Los nazis, pioneros en cuanto al suministro de anfetaminas en sus filas para la invasión de Polonia, probaron una nueva sustancia, la pervitina, que reducía el apetito y proporcionaba sensación de bienestar. Las investigaciones farmacológicas habían comenzado en 1938. En la avanzada sobre los Países Bajos y Francia, los soldados alemanes habrían recibido más de 35 millones de pastillas de pervitina y una versión modificada, el isophan. Pero el abuso en el consumo se tradujo en insubordinaciones y debió ser restringido. Las tropas, excedidas de violencia, dejaron de recibir la droga. Las pastillas se destinaron a los soldados de élite.
En cuanto los británicos descubrieron que los soldados nazis portaban pastis se pusieron en campaña para hacer lo propio y, con la excusa de la fatiga, comenzaron a suministrar a sus pilotos bencedrina. USA siguió el ejemplo de Gran Bretaña. Sus pilotos, bien puestos, bombardearon Alemania y Japón. Las tropas terrestres le daban a la benni, como era familiarmente conocida la bencedrina. Los rusos, al vodka, por una cuestión económica. Y para no innovar. En lugar de pastillas, miles de soldados. Sin embargo, en su enfrentamiento con el ejército finlandés, el alcohol resultó insuficiente. Aliado desde 1941 a los nazis, el gobierno finlandés le habría proporcionado a sus soldados 850.000 tabletas de pervitina.
La guerra es la droga
Así dice Kamienski: “El homo furens es un homo narcoticus”. La guerra del Vietnam es “la primera verdadera guerra farmacológica”. En 1973, cuando USA retira sus tropas, el 70% de los soldados tomaba algo: heroína, morfina, marihuana, opio, etc. El ejército estableció la Operación Flujo Dorado, análisis de orina obligatorio, para comprobar la limpieza de sus soldados antes de volver a casa.
Virilidad en la Guerra Civil
Jorge Marco, profesor de Política e Historia españolas de la Universidad de Bath, señala que “ni el Ejército Republicano ni el rebelde administraron morfina, cocaína o anfetaminas de forma sistemática a los soldados para reforzar su desempeño en el combate”. Los motivos, además de la falta de laboratorios y de recursos, eran polémicas: “Ambos Ejércitos asumieron un discurso moral en torno a las nuevas masculinidades que desde comienzos del siglo XX se venía difundiendo en contra del consumo de drogas, las cuales se atribuían a bohemios, aristócratas decadentes, afeminados, homosexuales y prostitutas”.
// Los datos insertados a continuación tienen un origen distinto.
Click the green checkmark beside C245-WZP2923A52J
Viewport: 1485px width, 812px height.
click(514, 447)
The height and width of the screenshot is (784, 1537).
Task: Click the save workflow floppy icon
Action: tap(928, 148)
Matar no representaba ningún problema, era prueba de hombría. Pero bien limpitos, por favor.
Otra permitida
Mientras escribo estas líneas leo en todos los portales de noticias cómo se ha incrementado en el mundo el consumo de psicofármacos con motivo de la pandemia. El temor al contagio, a quedar aislado, a morir; la pérdida, la soledad y la incertidumbre, se traducen en insomnio, ansiedad y angustia. El miedo no necesita receta. La automedicación y el consumo de alcohol se han disparado. En la intimidad de tu cueva quién te va a prohibir que consumas. El consumo nos remite a este capitalismo enfermo que padecemos. Consumir para ser aptos de consumir productos y servicios, desde la claustrofobia tele habitada de tu hogar burgués.
Lo que no
Concluyo: mientras los proveedores sean los laboratorios o los ejércitos, los estupefacientes no representan un problema para nadie. El asunto se complica con la fabricación y distribución privada. Cuando son otros quienes se benefician. El negocio mueve millones, lo sabemos. Pero cómo combatir aquello que se promueve ¿Con las mismas armas?
Hacer la guerra a las drogas es una frase sin sentido. Matar para que otros no maten es una idea patafísica que no produce risa, sino terror. Una tautología que no lleva a ninguna parte, salvo a dejar en evidencia su condición.